4. Play “Find the Monkey”
This is a game that we’ve been playing for years while camping. We use it on stops where the kids need a little extra exercise. We have a sock monkey mascot (any stuffy would work) that travels with us. The game is simple. First, set inbound parameters. Then you hide the monkey while the kids close their eyes without peeking. Our rules are that the monkey always has to have a little bit showing so that you can see him from a distance. Whoever finds the monkey hides it next.
We have loads of fun with this game. The kids love getting creative with their hiding spots. Sometimes, I run a good distance to make the kids think he’s far away, then I drop him under a bowl at the picnic table or under a camping chair, with only a little bit showing. The kids will listen for my footsteps and my strides which helps them develop some sleuthing skills on top of all the running, climbing, crouching, reaching, and stretching they might do to retrieve or hide the stuffy.
So much fun!
5. Save your recycling for creative time
When we’re on a camping road trip, I save our recycling, such as egg cartons, containers, plastics, and collapsed cereal boxes. If we’re at a campsite, or if we’re stopping for a longer period of time (for example, if the van needs to go into the shop, or you’ve got a flat tire, or you’re stopped for an extended lunch) pull out the recycling. Keep duct tape, scissors, and string with the recycled goods. Then challenge the kids to create.
On our trip last summer, I challenged the kids to build the best boat they could. They put some serious work hours on them at the campsite, but finishing touches continued on the road over several stops.
When we stopped where there was water, the kids ran for the shorelines. They crouched, reached, stretched, and ran. They used critical-thinking skills, imagination, and creativity, applying fine motor skills to make readjustments before floating their creations again. This STEM activity set the stage for water-safety chats as well as recycling and re-using discussions.

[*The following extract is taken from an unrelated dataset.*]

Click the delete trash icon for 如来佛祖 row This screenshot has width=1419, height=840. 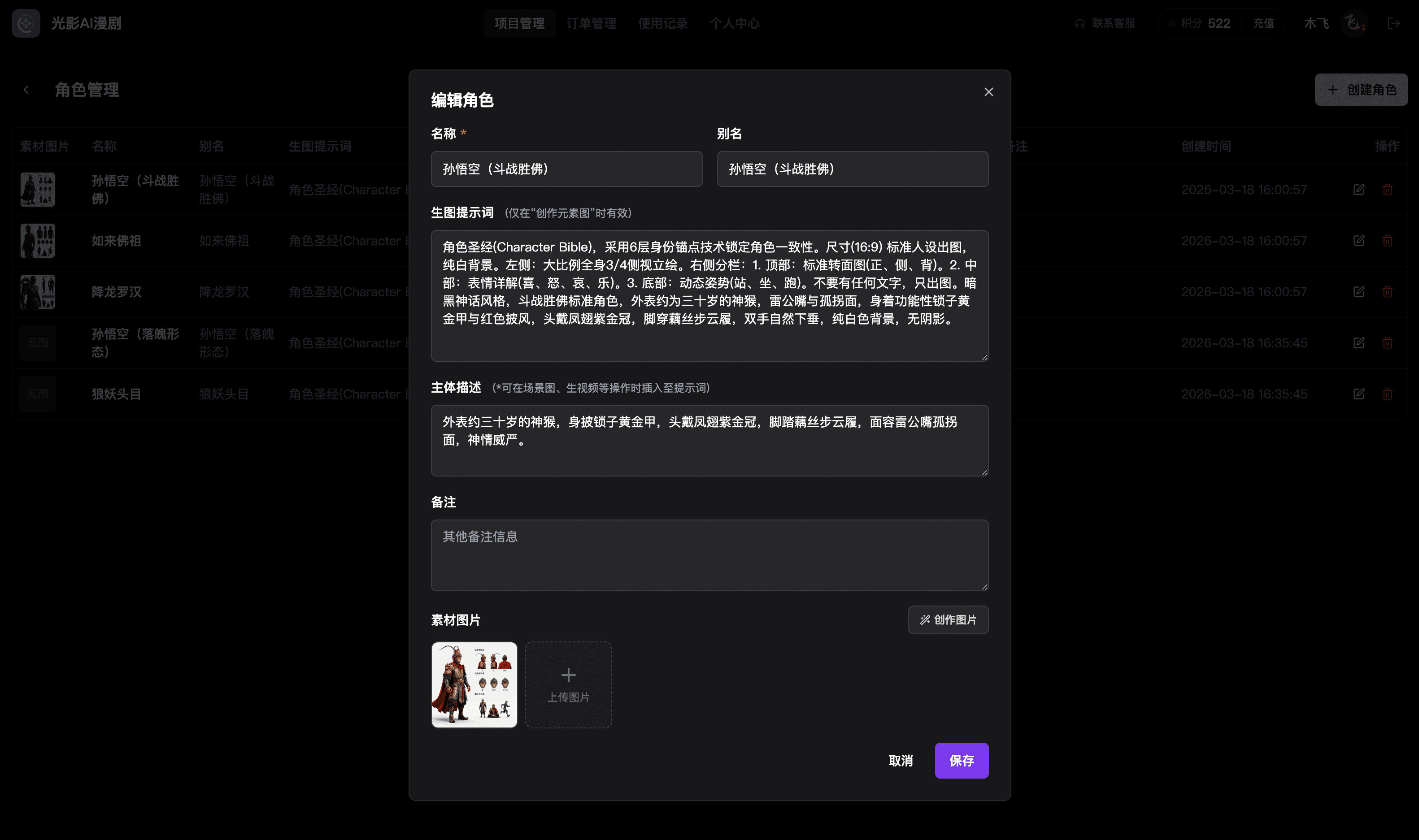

Their homemade boats were the most played-with toys on our cross-Canada trip.
6. Let the kids help set up camp
On our 64 days on the road, the kids were involved in setting up camp. My oldest would help with the tent because I couldn’t put it up by myself. Even the youngest carried her sleeping bag and mattress to the tent and set up her own sleeping zone.
I often keep several kettles handy and send the kids for water runs on arrival. They love this job because with the help of the park maps, they have to find the water taps (which are usually not far from the site) and they’re able to fill the kettles and still carry them. They spend endless hours running to and from the tap and strengthening their bodies from carrying small water loads.
When we have a long day on the road, I always plan to do something at the destination after we’re set up. On those nights, camping meals are kept simple and after clean-up, we explore the park on bikes or on foot. If we’re near lakes, we love to soak in the sunsets. The kids have spent many nights with headlamps playing on the sandy beaches on late arrivals.
On the mornings before we hit the road again, the kids stuff their own sleeping bags, tidy their things, and help with the takedown and reloading of the van. There are many strides taken from the tent to the van carrying loads. Trust me, they don’t always want to do this, but this routine was set early, and they have gained a sense of responsibility, a feeling of helping out, as well as confidence in their own camping skills.
Although this keeps them active before setting out again, I will readily admit that anytime we’re camping, the kids don’t need much encouragement to keep moving—they just do.